** Begin Passage **
The impact on rural employment is even more encouraging. This year, nearly 55 million people would receive employment if the current trend continues — almost thrice the number employed during 2007-08 (19.7 million). The analysis of employment patterns under the scheme using the state-level rural-urban population ratio and the estimated share of state-wise working age population from the census brings to light the extent of rural working-age population employed under the NREGS. In Rajasthan, Karnataka and Tamil Nadu, almost one-third of all rural working-age population is expected to be employed under the scheme in the current year. For Karnataka and Tamil Nadu, the scheme has expanded dramatically from last year. The benefits of the scheme, however, are spatially skewed, with large states like Bihar and Uttar Pradesh — with relatively high rural poverty — lagging behind in their implementation of the scheme.
Finally, the NREGS seems to have worked well as a social security mechanism in the current financial year when drought has plagued a significant part of the country. It is unlikely that the scheme has yet transformed household investment into productive assets and education significantly and, therefore, it may not be contributing effectively to the growth potential of the economy. It is also true that any scheme of this proportion is prone to leakages in terms of corruption and inefficiency. It has also been found that the NREGS creates shortage of farm labour, given the high wages paid under it as compared to the wages of daily farm workers.
** End Passage **
=== Task A ===
Answer these from the passage on the NREGS:
(i) How many people were employed under the scheme during 2007-08?
(ii) Which two large states are lagging behind in implementing the scheme?
(iii) What does the scheme create because of the high wages it pays compared with daily farm workers' wages?
=== Task B ===
From the passage on the NREGS, extract word for word the part that opens with the words containing "Finally, the NREGS" and closes with "daily farm workers.".
Rely only on the passage on the NREGS for your answers.
** Begin Provided information **
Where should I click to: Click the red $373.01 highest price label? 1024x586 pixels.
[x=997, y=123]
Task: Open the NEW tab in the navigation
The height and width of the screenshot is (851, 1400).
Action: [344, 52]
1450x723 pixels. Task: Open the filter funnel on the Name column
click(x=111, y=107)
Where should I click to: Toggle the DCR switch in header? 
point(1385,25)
** End Provided information **
=== Complete output A ===
(i) 19.7 million
(ii) Bihar and Uttar Pradesh
(iii) A shortage of farm labour

=== Complete output B ===
Finally, the NREGS seems to have worked well as a social security mechanism in the current financial year when drought has plagued a significant part of the country. It is unlikely that the scheme has yet transformed household investment into productive assets and education significantly and, therefore, it may not be contributing effectively to the growth potential of the economy. It is also true that any scheme of this proportion is prone to leakages in terms of corruption and inefficiency. It has also been found that the NREGS creates shortage of farm labour, given the high wages paid under it as compared to the wages of daily farm workers.